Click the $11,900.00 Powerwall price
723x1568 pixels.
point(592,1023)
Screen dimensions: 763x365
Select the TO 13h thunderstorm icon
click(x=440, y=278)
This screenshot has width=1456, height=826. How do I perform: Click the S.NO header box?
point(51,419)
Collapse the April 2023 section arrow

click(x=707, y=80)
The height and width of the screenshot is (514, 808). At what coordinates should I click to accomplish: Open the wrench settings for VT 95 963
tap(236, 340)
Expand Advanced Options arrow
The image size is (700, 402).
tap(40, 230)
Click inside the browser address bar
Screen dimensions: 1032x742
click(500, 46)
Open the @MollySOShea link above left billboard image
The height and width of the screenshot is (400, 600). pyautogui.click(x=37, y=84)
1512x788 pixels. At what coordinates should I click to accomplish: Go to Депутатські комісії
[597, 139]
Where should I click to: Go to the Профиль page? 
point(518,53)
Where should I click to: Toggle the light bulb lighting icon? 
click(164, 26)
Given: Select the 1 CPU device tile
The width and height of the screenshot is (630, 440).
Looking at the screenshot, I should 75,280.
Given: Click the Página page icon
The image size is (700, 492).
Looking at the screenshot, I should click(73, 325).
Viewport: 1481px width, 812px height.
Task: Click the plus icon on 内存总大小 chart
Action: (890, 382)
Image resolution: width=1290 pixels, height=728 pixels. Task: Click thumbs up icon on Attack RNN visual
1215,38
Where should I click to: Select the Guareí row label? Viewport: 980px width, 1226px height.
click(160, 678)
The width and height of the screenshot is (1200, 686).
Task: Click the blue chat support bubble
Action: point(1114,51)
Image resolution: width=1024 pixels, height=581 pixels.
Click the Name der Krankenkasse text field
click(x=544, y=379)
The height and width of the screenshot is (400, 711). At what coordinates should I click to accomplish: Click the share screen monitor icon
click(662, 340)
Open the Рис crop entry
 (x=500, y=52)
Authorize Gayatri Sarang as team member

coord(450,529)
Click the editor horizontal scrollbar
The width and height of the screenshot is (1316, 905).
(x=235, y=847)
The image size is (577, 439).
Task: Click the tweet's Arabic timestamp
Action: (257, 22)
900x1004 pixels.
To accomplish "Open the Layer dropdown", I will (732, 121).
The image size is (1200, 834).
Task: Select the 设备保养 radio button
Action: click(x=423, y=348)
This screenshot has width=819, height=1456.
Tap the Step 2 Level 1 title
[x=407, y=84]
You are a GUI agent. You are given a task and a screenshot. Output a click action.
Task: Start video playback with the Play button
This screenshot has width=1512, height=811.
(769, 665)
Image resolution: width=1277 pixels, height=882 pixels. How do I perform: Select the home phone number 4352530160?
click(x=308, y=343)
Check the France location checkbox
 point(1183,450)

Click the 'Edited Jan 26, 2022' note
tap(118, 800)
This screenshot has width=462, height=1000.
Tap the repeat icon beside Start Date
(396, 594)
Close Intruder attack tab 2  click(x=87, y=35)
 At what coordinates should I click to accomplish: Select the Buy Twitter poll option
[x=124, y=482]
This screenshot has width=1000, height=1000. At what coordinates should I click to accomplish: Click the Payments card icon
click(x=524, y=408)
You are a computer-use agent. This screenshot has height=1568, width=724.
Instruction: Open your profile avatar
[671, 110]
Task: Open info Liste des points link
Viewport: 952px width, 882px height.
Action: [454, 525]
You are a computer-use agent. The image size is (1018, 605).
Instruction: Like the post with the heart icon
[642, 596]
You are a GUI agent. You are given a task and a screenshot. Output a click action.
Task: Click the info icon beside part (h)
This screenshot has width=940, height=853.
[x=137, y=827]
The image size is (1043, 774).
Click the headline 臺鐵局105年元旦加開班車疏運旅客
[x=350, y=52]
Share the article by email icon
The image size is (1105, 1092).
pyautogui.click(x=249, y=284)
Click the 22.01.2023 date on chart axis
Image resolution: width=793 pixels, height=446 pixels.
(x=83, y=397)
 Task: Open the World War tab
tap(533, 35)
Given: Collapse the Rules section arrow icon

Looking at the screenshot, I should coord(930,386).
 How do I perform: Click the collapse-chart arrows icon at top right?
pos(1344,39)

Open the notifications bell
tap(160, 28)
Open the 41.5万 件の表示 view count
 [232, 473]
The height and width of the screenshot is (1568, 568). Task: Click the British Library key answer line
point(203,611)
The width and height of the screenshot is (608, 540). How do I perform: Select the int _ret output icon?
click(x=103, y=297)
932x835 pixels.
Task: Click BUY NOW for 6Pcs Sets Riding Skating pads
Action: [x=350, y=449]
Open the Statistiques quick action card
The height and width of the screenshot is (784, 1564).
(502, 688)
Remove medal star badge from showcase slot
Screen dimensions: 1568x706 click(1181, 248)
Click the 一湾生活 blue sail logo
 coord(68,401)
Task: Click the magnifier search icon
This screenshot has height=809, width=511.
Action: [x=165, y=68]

■ **Work request**
Reproduce the listing above exactly.

■ **The answer**
Click the $11,900.00 Powerwall price
723x1568 pixels.
point(592,1023)
Screen dimensions: 763x365
Select the TO 13h thunderstorm icon
click(x=440, y=278)
This screenshot has width=1456, height=826. How do I perform: Click the S.NO header box?
point(51,419)
Collapse the April 2023 section arrow

click(x=707, y=80)
The height and width of the screenshot is (514, 808). At what coordinates should I click to accomplish: Open the wrench settings for VT 95 963
tap(236, 340)
Expand Advanced Options arrow
The image size is (700, 402).
tap(40, 230)
Click inside the browser address bar
Screen dimensions: 1032x742
click(500, 46)
Open the @MollySOShea link above left billboard image
The height and width of the screenshot is (400, 600). pyautogui.click(x=37, y=84)
1512x788 pixels. At what coordinates should I click to accomplish: Go to Депутатські комісії
[597, 139]
Where should I click to: Go to the Профиль page? 
point(518,53)
Where should I click to: Toggle the light bulb lighting icon? 
click(164, 26)
Given: Select the 1 CPU device tile
The width and height of the screenshot is (630, 440).
Looking at the screenshot, I should 75,280.
Given: Click the Página page icon
The image size is (700, 492).
Looking at the screenshot, I should click(73, 325).
Viewport: 1481px width, 812px height.
Task: Click the plus icon on 内存总大小 chart
Action: (890, 382)
Image resolution: width=1290 pixels, height=728 pixels. Task: Click thumbs up icon on Attack RNN visual
1215,38
Where should I click to: Select the Guareí row label? Viewport: 980px width, 1226px height.
click(160, 678)
The width and height of the screenshot is (1200, 686).
Task: Click the blue chat support bubble
Action: point(1114,51)
Image resolution: width=1024 pixels, height=581 pixels.
Click the Name der Krankenkasse text field
click(x=544, y=379)
The height and width of the screenshot is (400, 711). At what coordinates should I click to accomplish: Click the share screen monitor icon
click(662, 340)
Open the Рис crop entry
 (x=500, y=52)
Authorize Gayatri Sarang as team member

coord(450,529)
Click the editor horizontal scrollbar
The width and height of the screenshot is (1316, 905).
(x=235, y=847)
The image size is (577, 439).
Task: Click the tweet's Arabic timestamp
Action: (257, 22)
900x1004 pixels.
To accomplish "Open the Layer dropdown", I will (732, 121).
The image size is (1200, 834).
Task: Select the 设备保养 radio button
Action: click(x=423, y=348)
This screenshot has width=819, height=1456.
Tap the Step 2 Level 1 title
[x=407, y=84]
You are a GUI agent. You are given a task and a screenshot. Output a click action.
Task: Start video playback with the Play button
This screenshot has width=1512, height=811.
(769, 665)
Image resolution: width=1277 pixels, height=882 pixels. How do I perform: Select the home phone number 4352530160?
click(x=308, y=343)
Check the France location checkbox
 point(1183,450)

Click the 'Edited Jan 26, 2022' note
tap(118, 800)
This screenshot has width=462, height=1000.
Tap the repeat icon beside Start Date
(396, 594)
Close Intruder attack tab 2  click(x=87, y=35)
 At what coordinates should I click to accomplish: Select the Buy Twitter poll option
[x=124, y=482]
This screenshot has width=1000, height=1000. At what coordinates should I click to accomplish: Click the Payments card icon
click(x=524, y=408)
You are a computer-use agent. This screenshot has height=1568, width=724.
Instruction: Open your profile avatar
[671, 110]
Task: Open info Liste des points link
Viewport: 952px width, 882px height.
Action: [454, 525]
You are a computer-use agent. The image size is (1018, 605).
Instruction: Like the post with the heart icon
[642, 596]
You are a GUI agent. You are given a task and a screenshot. Output a click action.
Task: Click the info icon beside part (h)
This screenshot has width=940, height=853.
[x=137, y=827]
The image size is (1043, 774).
Click the headline 臺鐵局105年元旦加開班車疏運旅客
[x=350, y=52]
Share the article by email icon
The image size is (1105, 1092).
pyautogui.click(x=249, y=284)
Click the 22.01.2023 date on chart axis
Image resolution: width=793 pixels, height=446 pixels.
(x=83, y=397)
 Task: Open the World War tab
tap(533, 35)
Given: Collapse the Rules section arrow icon

Looking at the screenshot, I should coord(930,386).
 How do I perform: Click the collapse-chart arrows icon at top right?
pos(1344,39)

Open the notifications bell
tap(160, 28)
Open the 41.5万 件の表示 view count
 [232, 473]
The height and width of the screenshot is (1568, 568). Task: Click the British Library key answer line
point(203,611)
The width and height of the screenshot is (608, 540). How do I perform: Select the int _ret output icon?
click(x=103, y=297)
932x835 pixels.
Task: Click BUY NOW for 6Pcs Sets Riding Skating pads
Action: [x=350, y=449]
Open the Statistiques quick action card
The height and width of the screenshot is (784, 1564).
(502, 688)
Remove medal star badge from showcase slot
Screen dimensions: 1568x706 click(1181, 248)
Click the 一湾生活 blue sail logo
 coord(68,401)
Task: Click the magnifier search icon
This screenshot has height=809, width=511.
Action: [x=165, y=68]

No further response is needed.